**Try it:**
Find the word "computer" in the data below and copy each line that holds it.

--- START ---

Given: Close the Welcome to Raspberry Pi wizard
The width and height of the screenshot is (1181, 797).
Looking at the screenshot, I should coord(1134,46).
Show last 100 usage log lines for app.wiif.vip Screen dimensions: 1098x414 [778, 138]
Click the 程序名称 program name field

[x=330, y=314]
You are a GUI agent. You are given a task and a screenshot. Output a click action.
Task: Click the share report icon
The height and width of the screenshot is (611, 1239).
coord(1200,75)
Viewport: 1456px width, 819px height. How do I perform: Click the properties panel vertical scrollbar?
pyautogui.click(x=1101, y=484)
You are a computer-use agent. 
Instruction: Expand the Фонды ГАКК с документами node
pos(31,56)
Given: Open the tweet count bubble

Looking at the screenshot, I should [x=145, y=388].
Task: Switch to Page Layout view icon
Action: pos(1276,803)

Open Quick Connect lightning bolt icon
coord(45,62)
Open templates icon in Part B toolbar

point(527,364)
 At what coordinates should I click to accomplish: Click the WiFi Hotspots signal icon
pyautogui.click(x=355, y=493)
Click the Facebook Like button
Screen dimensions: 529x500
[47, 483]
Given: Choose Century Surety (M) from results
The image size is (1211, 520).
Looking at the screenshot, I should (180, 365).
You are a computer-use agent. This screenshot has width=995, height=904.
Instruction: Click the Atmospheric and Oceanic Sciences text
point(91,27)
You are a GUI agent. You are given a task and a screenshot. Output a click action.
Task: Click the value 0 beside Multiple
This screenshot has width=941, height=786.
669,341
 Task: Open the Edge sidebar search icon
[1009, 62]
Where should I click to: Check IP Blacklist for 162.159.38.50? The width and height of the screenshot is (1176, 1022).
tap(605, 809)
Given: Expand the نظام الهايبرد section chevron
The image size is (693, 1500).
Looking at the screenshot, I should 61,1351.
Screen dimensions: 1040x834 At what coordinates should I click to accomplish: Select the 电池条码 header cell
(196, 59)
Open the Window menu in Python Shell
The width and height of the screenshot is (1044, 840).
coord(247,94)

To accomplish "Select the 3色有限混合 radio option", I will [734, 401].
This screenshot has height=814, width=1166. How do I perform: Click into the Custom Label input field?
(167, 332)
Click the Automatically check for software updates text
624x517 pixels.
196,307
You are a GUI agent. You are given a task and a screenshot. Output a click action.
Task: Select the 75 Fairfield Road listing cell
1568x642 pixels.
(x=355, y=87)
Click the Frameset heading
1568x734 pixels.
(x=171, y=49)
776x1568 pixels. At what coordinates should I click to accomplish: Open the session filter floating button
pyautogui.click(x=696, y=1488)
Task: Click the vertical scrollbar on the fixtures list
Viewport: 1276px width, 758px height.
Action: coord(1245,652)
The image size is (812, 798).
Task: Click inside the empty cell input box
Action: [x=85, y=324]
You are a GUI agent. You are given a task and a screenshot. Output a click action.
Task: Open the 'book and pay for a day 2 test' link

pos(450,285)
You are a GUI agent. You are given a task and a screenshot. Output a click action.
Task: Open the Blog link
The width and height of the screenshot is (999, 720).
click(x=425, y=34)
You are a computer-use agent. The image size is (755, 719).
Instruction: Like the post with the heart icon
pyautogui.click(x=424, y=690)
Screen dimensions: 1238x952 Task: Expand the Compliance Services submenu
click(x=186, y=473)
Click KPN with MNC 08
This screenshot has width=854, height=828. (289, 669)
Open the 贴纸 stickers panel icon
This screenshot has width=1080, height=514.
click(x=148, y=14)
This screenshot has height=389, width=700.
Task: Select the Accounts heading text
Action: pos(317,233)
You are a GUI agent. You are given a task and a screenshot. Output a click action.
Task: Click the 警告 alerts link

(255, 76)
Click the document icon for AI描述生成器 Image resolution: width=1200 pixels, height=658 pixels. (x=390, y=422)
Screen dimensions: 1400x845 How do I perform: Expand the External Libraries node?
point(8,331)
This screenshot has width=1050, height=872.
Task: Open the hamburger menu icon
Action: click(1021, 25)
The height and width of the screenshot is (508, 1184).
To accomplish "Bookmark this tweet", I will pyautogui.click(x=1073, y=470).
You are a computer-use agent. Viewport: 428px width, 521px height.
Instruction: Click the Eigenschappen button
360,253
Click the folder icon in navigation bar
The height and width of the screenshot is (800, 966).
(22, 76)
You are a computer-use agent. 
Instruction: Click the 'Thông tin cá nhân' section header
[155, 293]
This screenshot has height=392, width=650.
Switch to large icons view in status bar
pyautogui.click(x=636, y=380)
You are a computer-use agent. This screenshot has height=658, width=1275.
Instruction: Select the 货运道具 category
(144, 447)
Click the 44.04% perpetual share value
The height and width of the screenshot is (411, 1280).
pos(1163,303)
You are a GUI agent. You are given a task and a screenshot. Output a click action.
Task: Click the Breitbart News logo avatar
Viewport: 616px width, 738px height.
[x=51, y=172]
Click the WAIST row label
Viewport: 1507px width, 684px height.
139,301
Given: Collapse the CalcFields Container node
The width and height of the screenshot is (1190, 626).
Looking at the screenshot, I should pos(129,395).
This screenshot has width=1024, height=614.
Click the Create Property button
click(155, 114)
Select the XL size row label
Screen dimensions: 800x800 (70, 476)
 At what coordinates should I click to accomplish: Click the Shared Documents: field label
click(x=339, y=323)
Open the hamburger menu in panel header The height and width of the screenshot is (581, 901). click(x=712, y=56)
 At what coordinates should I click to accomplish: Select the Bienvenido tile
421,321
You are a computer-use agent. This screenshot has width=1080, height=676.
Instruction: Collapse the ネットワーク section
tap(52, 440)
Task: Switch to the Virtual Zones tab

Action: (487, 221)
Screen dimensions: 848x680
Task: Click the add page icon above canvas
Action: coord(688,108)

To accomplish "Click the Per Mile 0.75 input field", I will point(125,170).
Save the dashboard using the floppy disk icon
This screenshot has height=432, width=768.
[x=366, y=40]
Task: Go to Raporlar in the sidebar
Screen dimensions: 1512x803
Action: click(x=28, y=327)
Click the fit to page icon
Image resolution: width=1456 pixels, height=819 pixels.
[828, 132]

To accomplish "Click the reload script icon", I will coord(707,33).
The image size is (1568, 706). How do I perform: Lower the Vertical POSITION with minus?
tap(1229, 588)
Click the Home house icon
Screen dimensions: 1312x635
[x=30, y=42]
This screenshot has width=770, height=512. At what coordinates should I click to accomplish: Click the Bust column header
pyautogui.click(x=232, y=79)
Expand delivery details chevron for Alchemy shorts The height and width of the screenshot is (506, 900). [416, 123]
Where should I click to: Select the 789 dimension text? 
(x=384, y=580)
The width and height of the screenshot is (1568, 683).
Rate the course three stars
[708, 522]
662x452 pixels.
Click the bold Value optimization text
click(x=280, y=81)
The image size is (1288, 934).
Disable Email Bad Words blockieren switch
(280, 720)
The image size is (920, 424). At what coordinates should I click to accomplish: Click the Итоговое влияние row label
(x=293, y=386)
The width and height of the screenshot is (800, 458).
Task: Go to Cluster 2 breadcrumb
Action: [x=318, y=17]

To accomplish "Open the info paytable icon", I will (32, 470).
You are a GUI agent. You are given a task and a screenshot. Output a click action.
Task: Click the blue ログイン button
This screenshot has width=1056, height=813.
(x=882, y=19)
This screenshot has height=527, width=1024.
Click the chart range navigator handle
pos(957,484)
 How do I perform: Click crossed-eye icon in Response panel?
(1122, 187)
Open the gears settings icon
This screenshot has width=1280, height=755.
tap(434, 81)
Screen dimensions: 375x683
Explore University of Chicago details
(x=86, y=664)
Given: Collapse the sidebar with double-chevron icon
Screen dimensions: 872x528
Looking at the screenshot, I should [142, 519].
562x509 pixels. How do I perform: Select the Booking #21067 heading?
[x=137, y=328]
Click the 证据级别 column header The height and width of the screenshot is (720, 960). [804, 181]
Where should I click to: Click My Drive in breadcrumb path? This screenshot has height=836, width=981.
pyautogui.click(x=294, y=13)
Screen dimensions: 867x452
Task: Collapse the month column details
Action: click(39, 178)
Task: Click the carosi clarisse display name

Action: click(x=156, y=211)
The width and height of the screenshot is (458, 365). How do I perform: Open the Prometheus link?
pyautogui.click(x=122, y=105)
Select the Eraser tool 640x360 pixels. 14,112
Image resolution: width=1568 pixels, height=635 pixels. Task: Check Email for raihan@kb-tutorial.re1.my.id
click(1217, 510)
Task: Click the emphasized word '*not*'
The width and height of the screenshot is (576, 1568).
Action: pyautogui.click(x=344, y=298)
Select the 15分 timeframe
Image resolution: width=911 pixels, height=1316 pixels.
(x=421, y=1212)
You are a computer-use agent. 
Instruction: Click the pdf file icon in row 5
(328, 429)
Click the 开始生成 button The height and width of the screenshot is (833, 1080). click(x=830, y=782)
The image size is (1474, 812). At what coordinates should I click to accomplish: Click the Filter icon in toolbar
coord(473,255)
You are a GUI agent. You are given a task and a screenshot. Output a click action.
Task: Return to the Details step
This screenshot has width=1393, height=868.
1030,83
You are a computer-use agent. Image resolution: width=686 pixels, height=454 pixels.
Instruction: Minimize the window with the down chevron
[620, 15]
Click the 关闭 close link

--- END ---

**Written response:**
You are a computer-use agent. 
You are a computer-use agent. This screenshot has width=995, height=904.
You are a computer-use agent. The image size is (755, 719).
You are a computer-use agent. Viewport: 428px width, 521px height.
You are a computer-use agent. 
You are a computer-use agent. This screenshot has height=658, width=1275.
You are a computer-use agent. This screenshot has width=1080, height=676.
You are a computer-use agent. 
You are a computer-use agent. Image resolution: width=686 pixels, height=454 pixels.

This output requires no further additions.